:: Prompt ::
Beginning with the line that holds "Screen dimensions: 1423x875", write out each line exactly as it stands until the end of the data, and include no pictures.

Records from a collection
════════════════════

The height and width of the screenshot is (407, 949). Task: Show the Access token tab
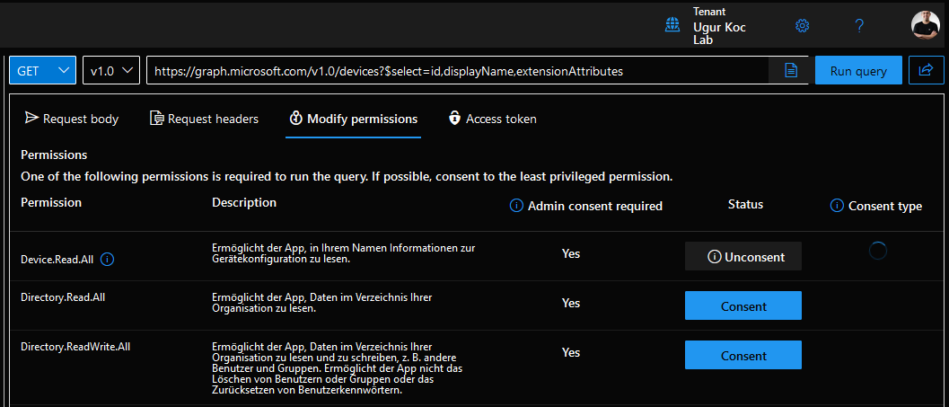(492, 119)
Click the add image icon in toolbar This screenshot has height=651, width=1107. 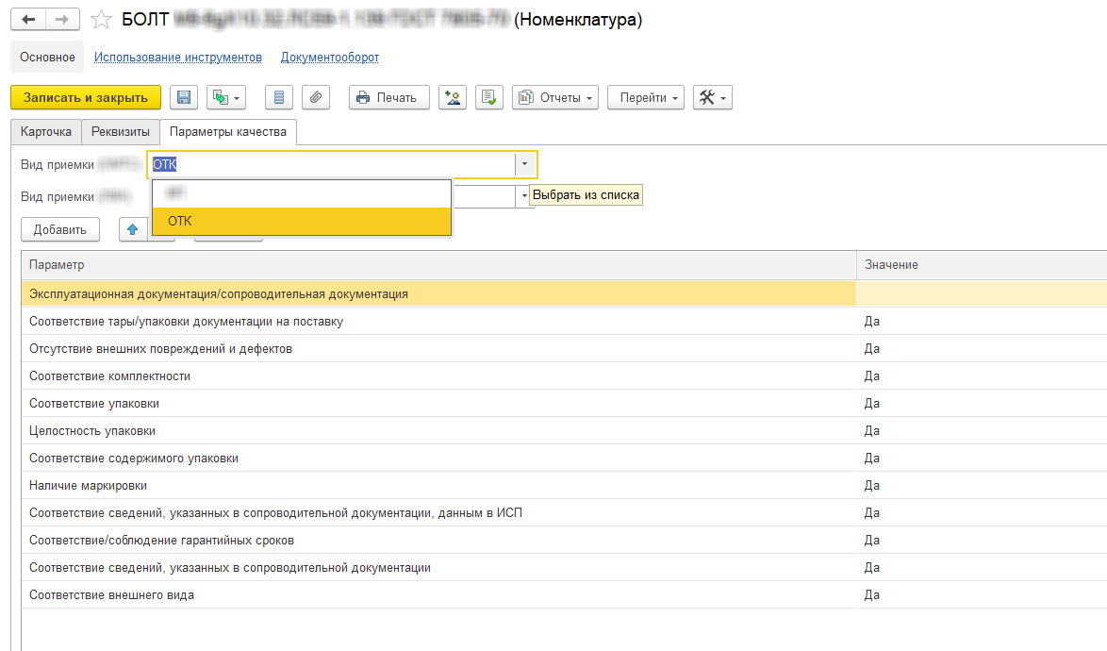(x=453, y=97)
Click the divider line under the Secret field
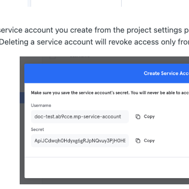 coord(107,157)
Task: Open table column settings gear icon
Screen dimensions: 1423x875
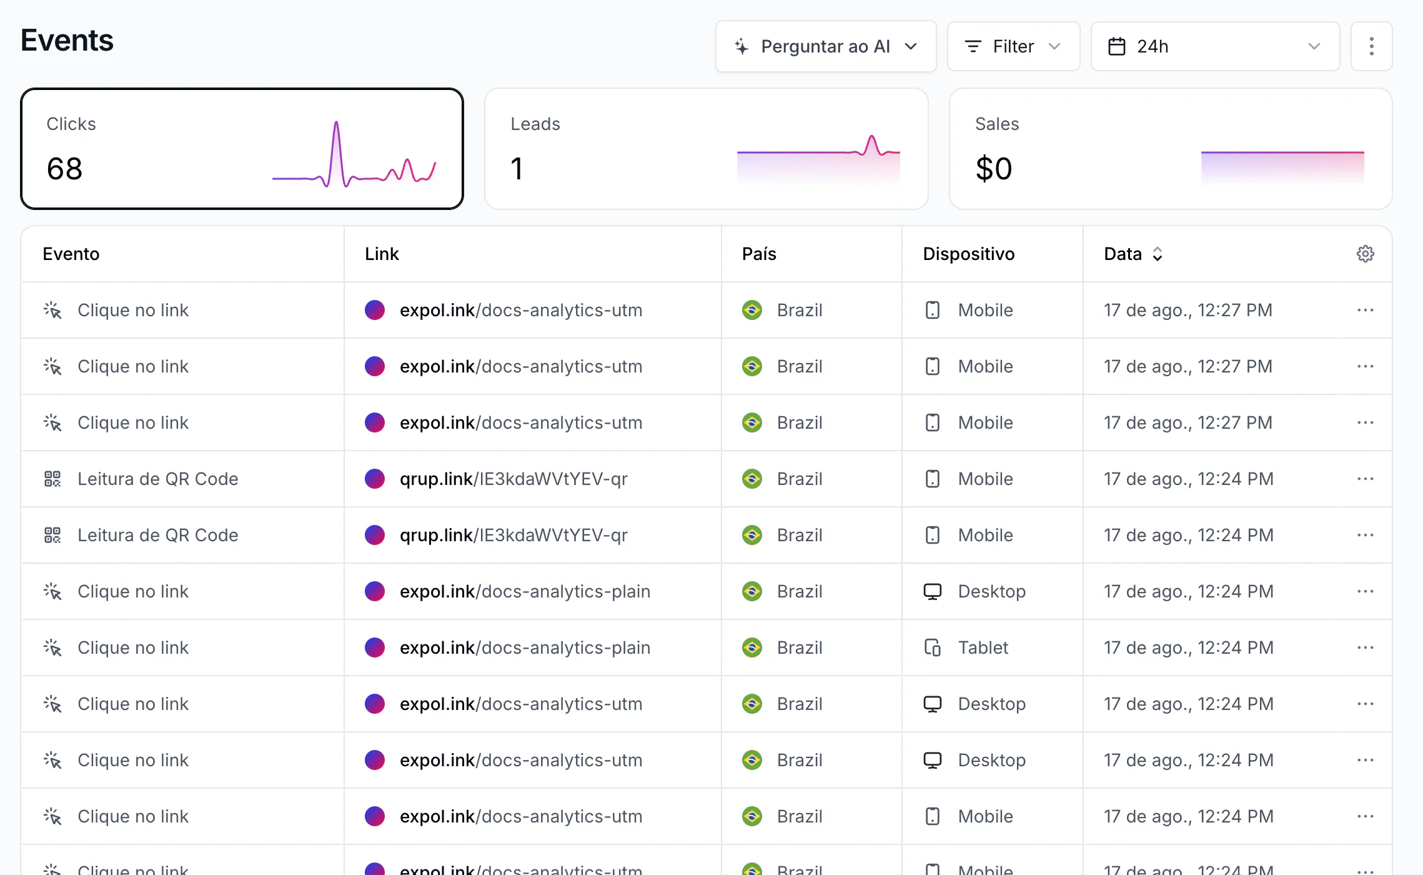Action: [1365, 254]
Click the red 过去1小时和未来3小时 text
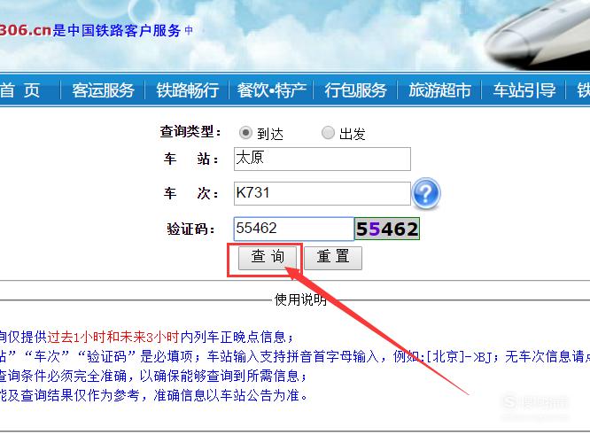 pyautogui.click(x=113, y=337)
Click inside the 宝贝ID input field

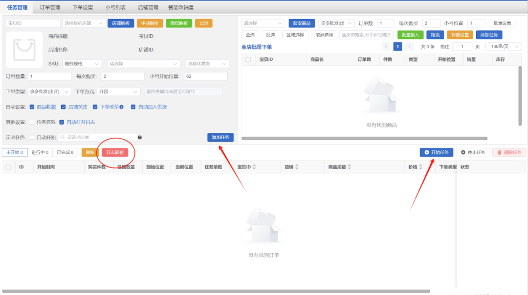pyautogui.click(x=32, y=22)
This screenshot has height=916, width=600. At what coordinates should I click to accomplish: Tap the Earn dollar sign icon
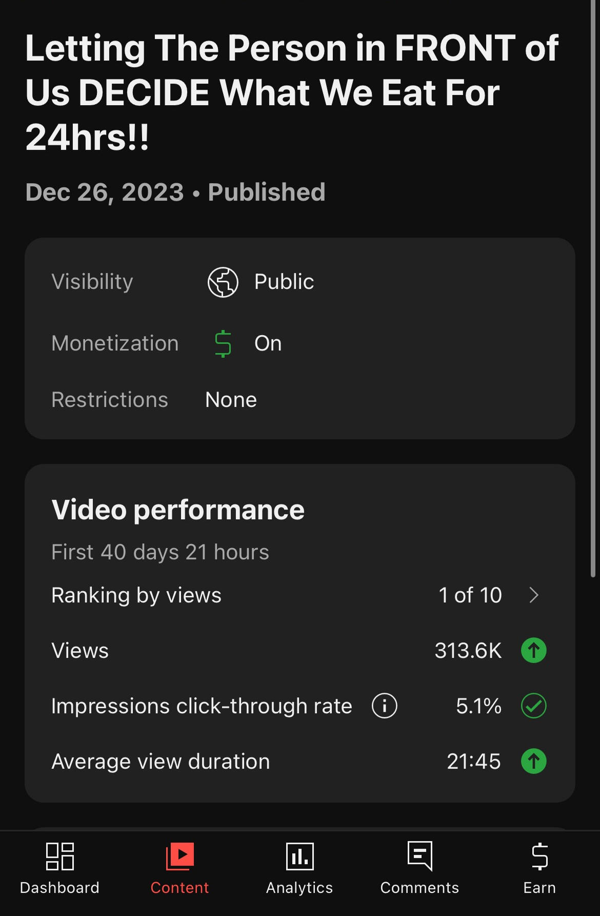click(x=539, y=856)
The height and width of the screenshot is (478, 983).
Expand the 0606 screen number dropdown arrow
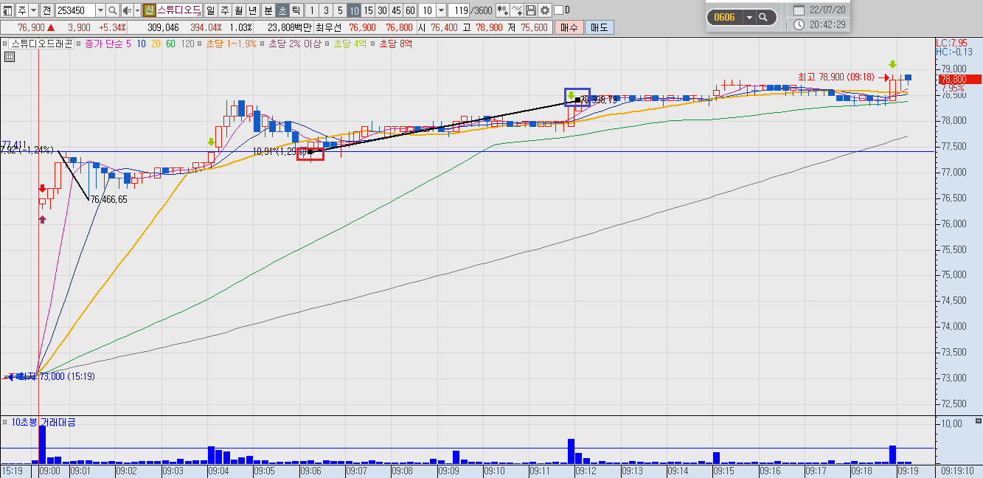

════════════════════

:: Answer section ::
Screen dimensions: 1423x875
Action: [1365, 254]
Click the red 过去1小时和未来3小时 text
 pyautogui.click(x=113, y=337)
Click inside the 宝贝ID input field

pyautogui.click(x=32, y=22)
This screenshot has height=916, width=600. At what coordinates should I click to accomplish: Tap the Earn dollar sign icon
click(x=539, y=856)
The height and width of the screenshot is (478, 983).
Expand the 0606 screen number dropdown arrow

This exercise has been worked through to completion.